Exercise material:
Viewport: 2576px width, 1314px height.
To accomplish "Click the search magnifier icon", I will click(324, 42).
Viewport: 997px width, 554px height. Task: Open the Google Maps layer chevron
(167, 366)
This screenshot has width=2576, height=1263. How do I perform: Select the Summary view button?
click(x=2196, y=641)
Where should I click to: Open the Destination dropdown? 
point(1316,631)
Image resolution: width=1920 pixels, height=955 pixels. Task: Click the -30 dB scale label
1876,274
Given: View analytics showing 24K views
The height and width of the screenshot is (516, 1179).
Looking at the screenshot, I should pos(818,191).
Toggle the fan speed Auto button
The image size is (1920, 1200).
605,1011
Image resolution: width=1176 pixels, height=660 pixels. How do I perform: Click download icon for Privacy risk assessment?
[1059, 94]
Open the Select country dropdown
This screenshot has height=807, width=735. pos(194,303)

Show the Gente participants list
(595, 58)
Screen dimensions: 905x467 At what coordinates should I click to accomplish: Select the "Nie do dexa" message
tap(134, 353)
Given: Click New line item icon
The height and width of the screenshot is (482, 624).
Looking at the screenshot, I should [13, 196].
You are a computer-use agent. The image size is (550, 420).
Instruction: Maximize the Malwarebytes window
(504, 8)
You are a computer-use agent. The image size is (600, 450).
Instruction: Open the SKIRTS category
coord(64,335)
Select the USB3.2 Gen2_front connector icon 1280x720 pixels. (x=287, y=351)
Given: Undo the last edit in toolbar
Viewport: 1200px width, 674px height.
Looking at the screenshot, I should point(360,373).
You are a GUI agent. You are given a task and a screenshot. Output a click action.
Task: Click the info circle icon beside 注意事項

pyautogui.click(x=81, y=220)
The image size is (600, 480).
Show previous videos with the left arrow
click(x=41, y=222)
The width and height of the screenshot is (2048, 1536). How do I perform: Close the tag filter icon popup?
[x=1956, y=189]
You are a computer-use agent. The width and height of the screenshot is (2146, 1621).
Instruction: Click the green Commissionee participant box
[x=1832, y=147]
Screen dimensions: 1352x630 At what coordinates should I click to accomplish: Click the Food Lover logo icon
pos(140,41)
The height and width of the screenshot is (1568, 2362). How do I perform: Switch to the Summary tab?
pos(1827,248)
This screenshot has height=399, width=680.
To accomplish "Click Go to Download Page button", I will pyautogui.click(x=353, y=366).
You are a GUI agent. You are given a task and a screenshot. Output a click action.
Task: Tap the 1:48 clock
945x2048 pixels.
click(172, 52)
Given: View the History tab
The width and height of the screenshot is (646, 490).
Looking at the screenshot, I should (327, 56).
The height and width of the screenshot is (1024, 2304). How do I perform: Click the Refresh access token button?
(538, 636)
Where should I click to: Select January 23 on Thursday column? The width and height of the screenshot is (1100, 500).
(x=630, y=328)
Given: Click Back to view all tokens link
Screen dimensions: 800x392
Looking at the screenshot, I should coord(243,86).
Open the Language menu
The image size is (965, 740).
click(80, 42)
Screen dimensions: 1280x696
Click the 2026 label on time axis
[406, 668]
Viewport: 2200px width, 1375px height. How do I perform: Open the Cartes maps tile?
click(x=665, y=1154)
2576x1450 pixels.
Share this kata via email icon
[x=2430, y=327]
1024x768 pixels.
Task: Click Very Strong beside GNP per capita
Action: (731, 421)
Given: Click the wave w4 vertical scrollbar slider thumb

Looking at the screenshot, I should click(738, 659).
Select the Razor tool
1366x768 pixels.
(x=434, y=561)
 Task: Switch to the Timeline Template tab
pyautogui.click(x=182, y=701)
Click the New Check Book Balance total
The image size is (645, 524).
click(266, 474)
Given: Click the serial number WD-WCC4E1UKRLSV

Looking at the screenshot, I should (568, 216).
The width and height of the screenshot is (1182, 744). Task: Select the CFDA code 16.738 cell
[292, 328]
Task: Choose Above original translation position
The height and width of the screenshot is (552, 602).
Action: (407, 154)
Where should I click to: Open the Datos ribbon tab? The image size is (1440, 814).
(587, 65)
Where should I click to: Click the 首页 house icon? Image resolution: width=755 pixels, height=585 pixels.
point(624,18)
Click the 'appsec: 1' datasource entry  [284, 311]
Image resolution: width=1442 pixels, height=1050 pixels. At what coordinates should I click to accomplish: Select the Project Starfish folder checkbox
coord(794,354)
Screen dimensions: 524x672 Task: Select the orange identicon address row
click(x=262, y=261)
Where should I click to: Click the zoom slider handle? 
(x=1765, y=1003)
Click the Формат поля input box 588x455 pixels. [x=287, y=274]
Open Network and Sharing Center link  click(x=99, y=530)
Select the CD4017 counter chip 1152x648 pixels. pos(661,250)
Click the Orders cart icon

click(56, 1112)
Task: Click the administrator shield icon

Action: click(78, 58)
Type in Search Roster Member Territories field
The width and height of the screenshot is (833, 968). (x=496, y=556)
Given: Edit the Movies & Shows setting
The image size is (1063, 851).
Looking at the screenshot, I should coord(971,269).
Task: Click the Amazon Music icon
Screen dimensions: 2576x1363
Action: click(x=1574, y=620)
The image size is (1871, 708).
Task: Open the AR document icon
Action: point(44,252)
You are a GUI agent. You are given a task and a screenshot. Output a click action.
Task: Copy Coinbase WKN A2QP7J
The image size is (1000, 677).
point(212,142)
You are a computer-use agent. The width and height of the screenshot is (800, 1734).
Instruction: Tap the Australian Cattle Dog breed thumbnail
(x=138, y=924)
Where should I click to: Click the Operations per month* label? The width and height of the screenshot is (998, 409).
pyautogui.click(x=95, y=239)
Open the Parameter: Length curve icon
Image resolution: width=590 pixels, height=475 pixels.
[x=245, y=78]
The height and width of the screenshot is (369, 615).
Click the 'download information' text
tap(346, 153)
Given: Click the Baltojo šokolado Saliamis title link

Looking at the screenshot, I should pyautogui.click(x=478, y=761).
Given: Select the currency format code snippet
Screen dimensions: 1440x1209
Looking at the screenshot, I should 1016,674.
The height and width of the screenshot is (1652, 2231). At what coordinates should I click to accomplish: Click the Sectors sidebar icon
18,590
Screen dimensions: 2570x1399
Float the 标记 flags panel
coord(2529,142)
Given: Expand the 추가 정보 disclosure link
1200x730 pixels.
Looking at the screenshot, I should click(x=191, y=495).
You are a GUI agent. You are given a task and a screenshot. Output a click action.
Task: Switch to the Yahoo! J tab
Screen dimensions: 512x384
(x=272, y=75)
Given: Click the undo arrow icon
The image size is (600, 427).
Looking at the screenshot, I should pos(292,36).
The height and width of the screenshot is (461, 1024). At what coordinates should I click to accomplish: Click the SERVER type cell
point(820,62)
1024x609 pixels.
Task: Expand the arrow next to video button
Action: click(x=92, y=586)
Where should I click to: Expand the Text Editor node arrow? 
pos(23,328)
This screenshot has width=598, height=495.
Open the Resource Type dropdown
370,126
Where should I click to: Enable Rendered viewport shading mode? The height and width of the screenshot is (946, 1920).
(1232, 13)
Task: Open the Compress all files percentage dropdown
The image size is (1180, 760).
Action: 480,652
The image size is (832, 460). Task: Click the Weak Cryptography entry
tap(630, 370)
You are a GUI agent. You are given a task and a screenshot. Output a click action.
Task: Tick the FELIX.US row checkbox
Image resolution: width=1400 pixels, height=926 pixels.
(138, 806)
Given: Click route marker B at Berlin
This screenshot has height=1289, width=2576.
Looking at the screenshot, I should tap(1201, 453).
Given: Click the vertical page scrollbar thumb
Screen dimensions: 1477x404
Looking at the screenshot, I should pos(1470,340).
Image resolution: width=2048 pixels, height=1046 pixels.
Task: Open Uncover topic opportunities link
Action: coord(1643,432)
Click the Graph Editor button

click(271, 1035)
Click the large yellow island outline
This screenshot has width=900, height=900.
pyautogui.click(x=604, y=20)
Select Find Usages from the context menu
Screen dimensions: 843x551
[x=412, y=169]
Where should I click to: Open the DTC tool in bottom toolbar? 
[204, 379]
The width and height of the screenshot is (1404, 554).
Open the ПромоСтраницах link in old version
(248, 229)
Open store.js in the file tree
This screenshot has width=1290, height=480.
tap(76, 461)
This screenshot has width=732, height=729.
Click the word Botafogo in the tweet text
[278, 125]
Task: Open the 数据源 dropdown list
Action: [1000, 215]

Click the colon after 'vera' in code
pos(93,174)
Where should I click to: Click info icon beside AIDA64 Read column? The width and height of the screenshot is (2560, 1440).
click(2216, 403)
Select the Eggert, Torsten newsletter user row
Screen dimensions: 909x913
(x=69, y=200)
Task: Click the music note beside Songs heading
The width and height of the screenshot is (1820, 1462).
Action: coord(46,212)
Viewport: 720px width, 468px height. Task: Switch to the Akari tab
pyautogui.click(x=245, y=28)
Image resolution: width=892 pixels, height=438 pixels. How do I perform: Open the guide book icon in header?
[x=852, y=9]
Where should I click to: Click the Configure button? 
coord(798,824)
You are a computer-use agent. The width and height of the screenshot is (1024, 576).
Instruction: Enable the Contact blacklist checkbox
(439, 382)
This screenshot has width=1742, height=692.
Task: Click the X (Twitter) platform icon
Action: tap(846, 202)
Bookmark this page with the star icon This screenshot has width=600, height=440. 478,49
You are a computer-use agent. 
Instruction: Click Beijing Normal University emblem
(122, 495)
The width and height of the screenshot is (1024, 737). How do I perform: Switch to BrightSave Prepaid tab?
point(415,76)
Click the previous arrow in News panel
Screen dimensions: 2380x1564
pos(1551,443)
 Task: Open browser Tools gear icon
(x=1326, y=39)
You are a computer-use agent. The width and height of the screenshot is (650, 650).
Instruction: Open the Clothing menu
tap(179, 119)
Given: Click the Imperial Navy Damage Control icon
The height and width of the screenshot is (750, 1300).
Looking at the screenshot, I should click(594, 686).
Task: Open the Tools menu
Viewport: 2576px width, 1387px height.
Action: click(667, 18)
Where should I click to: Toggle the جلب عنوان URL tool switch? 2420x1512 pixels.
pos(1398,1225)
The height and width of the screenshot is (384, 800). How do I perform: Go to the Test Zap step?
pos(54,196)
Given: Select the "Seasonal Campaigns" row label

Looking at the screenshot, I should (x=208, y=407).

Short problem: Rewrite the lines between the line holding "Image resolution: width=892" and the line holding "(x=1326, y=39)", inclusive, replacing "Contact blacklist" with "Contact whitelist" and leaving everything else as it is.

Task answer:
Image resolution: width=892 pixels, height=438 pixels. How do I perform: Open the guide book icon in header?
[x=852, y=9]
Where should I click to: Click the Configure button? 
coord(798,824)
You are a computer-use agent. The width and height of the screenshot is (1024, 576).
Instruction: Enable the Contact whitelist checkbox
(439, 382)
This screenshot has width=1742, height=692.
Task: Click the X (Twitter) platform icon
Action: tap(846, 202)
Bookmark this page with the star icon This screenshot has width=600, height=440. 478,49
You are a computer-use agent. 
Instruction: Click Beijing Normal University emblem
(122, 495)
The width and height of the screenshot is (1024, 737). How do I perform: Switch to BrightSave Prepaid tab?
point(415,76)
Click the previous arrow in News panel
Screen dimensions: 2380x1564
pos(1551,443)
 Task: Open browser Tools gear icon
(x=1326, y=39)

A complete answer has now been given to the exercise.